PASSAGE =
###

Radiotherapy making an IMPRINT

Meanwhile, new developments in the multimodality treatment of resectable MPM are progressing and have the potential to extend survival among patients who undergo lung-sparing surgery.

Less aggressive intervention is increasingly the preferred approach to surgery in this patient population. That shift is supported by studies showing that lung-sparing pleurectomy-decortication (P/D) resulted in less morbidity and potentially better survival outcomes than extrapleural pneumonectomy (EPP), according to Andreas Rimner, MD, associate attending physician and director of thoracic radiation oncology research at Memorial Sloan Kettering Cancer Center in New York.

However, it is more challenging to deliver radiotherapy safely in patients who have undergone P/D as compared with patients who have undergone EPP, according to Dr. Rimner.

“When there’s no lung in place [as in EPP], it’s pretty simple – you just treat the entire empty chest to kill any microscopic cells that may still be left behind,” he said in an interview. “But now we have a situation where both lungs are still in place, and they are very radiation sensitive, so that’s not an easy feat.”

Driven by the limitations of conventional radiation, Dr. Rimner and colleagues developed a novel technique known as hemithoracic intensity-modulated pleural radiation therapy (IMPRINT) that allows more precise application of radiotherapy.

###

PROMPT = Write the next part of the passage about IMPRINT radiotherapy, starting after its last sentence. The lines after this passage have nothing to do with it.

###

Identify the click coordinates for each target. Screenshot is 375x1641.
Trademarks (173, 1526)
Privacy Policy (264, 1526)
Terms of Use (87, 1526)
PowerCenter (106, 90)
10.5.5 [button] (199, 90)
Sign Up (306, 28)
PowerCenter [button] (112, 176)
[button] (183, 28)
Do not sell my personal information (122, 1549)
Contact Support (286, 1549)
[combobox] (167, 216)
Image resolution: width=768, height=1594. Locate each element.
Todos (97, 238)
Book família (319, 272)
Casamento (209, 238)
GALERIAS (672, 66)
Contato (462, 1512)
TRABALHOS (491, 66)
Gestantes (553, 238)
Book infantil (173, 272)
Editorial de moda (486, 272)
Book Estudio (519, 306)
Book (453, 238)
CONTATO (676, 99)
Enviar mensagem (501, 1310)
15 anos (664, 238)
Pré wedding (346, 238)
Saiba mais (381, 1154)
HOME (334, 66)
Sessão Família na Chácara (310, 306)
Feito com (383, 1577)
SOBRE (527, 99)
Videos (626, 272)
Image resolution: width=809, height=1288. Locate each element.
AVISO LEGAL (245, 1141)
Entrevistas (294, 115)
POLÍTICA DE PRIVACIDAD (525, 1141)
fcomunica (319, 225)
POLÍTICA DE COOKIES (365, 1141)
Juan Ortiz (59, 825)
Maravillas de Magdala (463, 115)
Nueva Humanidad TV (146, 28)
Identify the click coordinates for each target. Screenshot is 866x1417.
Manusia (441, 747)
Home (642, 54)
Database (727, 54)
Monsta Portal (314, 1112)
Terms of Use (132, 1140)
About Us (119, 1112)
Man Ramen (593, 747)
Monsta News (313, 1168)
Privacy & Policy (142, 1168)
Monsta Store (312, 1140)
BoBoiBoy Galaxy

###

RESULT OF THE EXERCISE =
In a phase 2 study published in 2016, IMPRINT was found to be safe, with an acceptable rate of radiation pneumonitis (30% grade 2 or 3), according to investigators.7

Subsequent studies have demonstrated encouraging clinical outcomes, including a 20.2-month median OS for IMPRINT versus 12.3 months for conventional adjuvant radiotherapy in a retrospective study of 209 patients who underwent P/D between 1975 and 2015.8 Those findings led to the development of a phase 3 trial known as NRG-LU006 that is evaluating P/D plus chemotherapy with or without adjuvant IMPRINT in an estimated 150 patients. The study has a primary endpoint of OS, and an estimated primary completion date in July 2025, according to ClinicalTrials.gov.

Dr. Rimner said he’s optimistic about the prospects of this study, particularly with recently published results of a phase 3 study in which Italian investigators demonstrated an OS benefit of IMPRINT over palliative radiation in patients with nonmetastatic MPM.9

“That’s more data and rationale that shows there is good reason to believe that we are adding something here with this radiation technique,” said Dr. Rimner.

Dr. Fontaine, the thoracic surgeon and mesothelioma research head at Moffitt Cancer Center, said he’s hoping to see a substantial impact of IMPRINT on disease-free survival (DFS) once results of NRG-LU006 are available.

“I think DFS plays a role that we’ve underestimated over the last few years for sure,” he said.

For a patient with MPM, a short DFS can be anxiety provoking and may have negative impacts on quality of life, even despite a long OS, he explained.

“In terms of your outlook on life, how many times you have to go see a doctor, and how you enjoy life, there’s a big difference between the two,” he said.

Dr. Tsao provided disclosures related to Ariad, AstraZeneca, BMS, Boehringer Ingelheim, Eli Lilly, EMD Serono, Epizyme, Genentech, Huron, Merck, Millennium, Novartis, Polaris, Roche, Seattle Genetics, SELLAS Life Sciences Group, and Takeda. Dr. Fontaine reported no relevant disclosures. Dr. Rimner reported disclosures related to Bristol-Myers Squibb, GE Healthcare, Varian Medical Systems, and Boehringer Ingelheim.